1. Sodium-potassium adenosine triphosphate (Na(+)-K+ ATPase) plays a role in the regulation of vascular tone, but contribution of this enzyme to intravasodilator-induced pulmonary vasodilation remains uncertain. We thus studied the interaction between guanosine 3':5'-cyclic monophosphate (cyclic GMP) and Na(+)-K+ ATPase in smooth muscle cells isolated from canine pulmonary artery. 2. To assess the contractile properties, changes in smooth muscle cell length were determined microscopically. Application of potassium chloride (KCl) shortened the cell length, an effect which was reduced by sodium nitroprusside and 8-bromo-cyclic GMP in a concentration-dependent manner. Pretreatment of cells with the cyclic GMP-dependent kinase inhibitor KT 5823 (2 microM) abolished the effects of sodium nitroprusside and 8-bromo-cyclic GMP. 3. Ouabain (0.3 microM) did not alter the KCl-induced muscle shortening, but inhibited the relevant responses to sodium nitroprusside and 8-bromo-cyclic GMP. 4. Incubation of smooth muscle cells with sodium nitroprusside concentration-dependently increased intracellular cyclic GMP levels and ouabain-sensitive 86Rb uptake, and these values were significantly correlated.

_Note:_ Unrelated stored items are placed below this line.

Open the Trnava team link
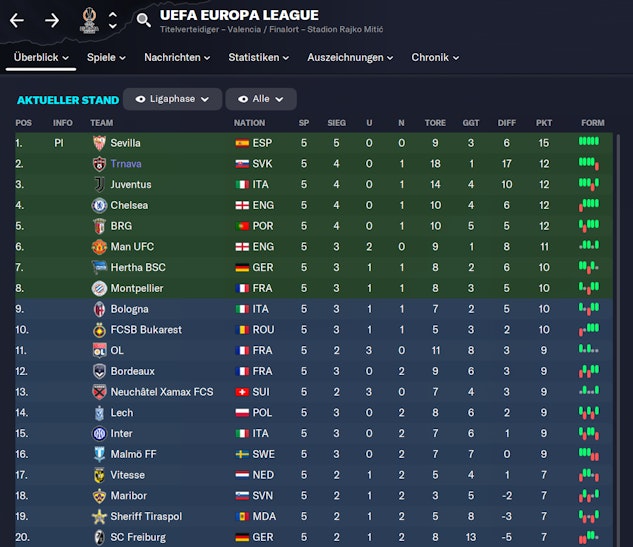Image resolution: width=633 pixels, height=547 pixels. click(x=126, y=164)
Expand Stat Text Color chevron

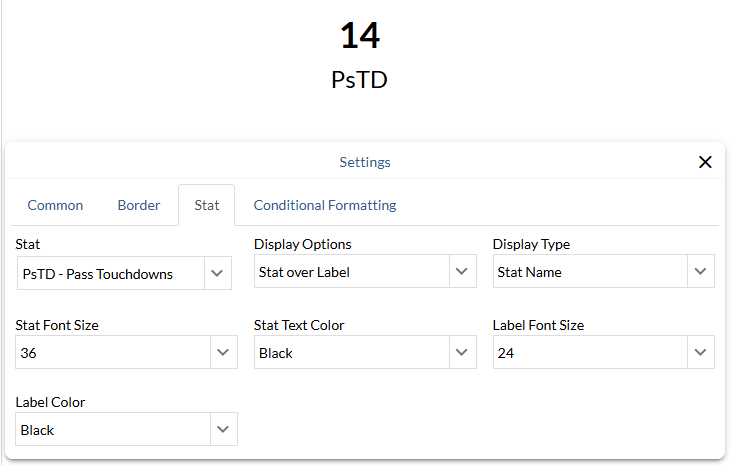(461, 352)

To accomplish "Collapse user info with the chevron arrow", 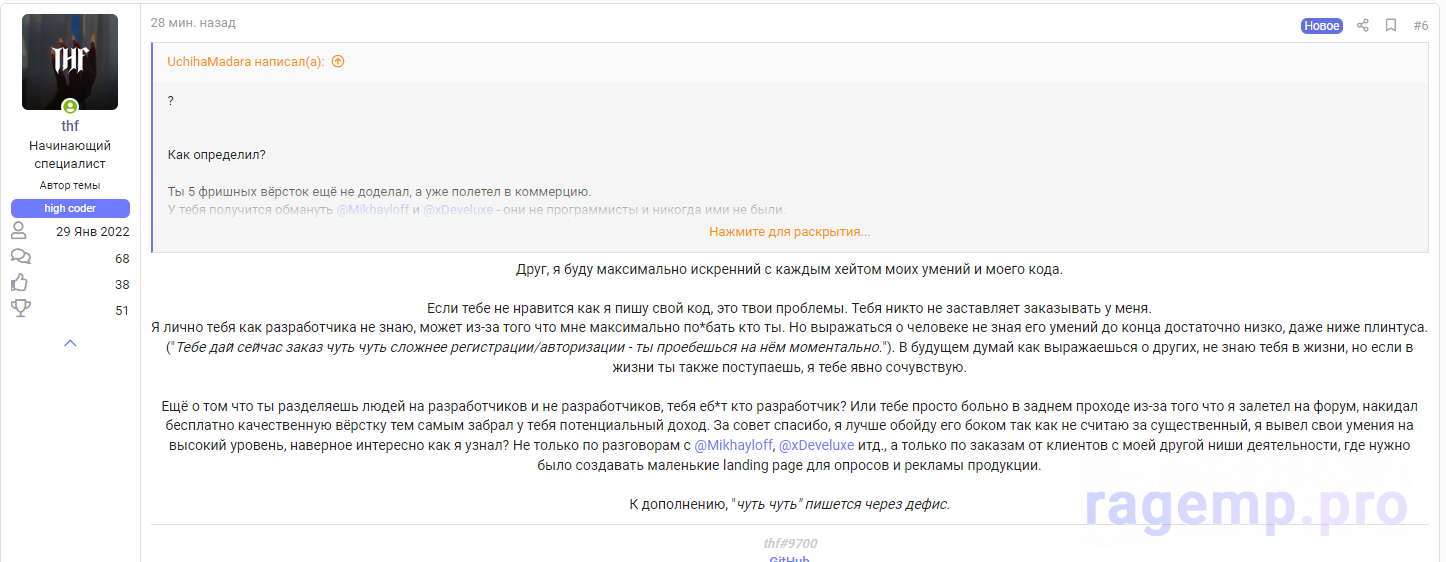I will 70,343.
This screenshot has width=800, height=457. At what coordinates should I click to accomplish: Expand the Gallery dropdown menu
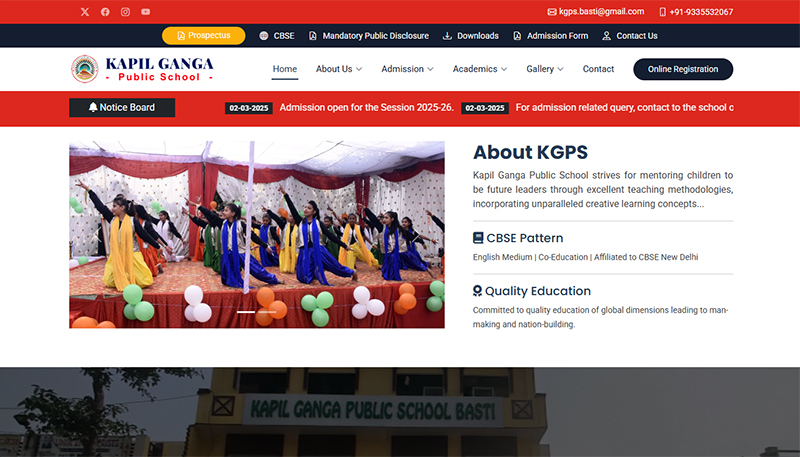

In the presence of KT 5823, sodium nitroprusside increased cyclic GMP levels but did not alter ouabain-sensitive 86Rb uptake. 5. These results suggest that there is a link between accumulation of intracellular cyclic AMP and activation of sarcolemmal Na(+)-K+ ATPase in pulmonary artery smooth muscle cells and that this link may be involved in the sodium nitroprusside-induced pulmonary vasodilatation.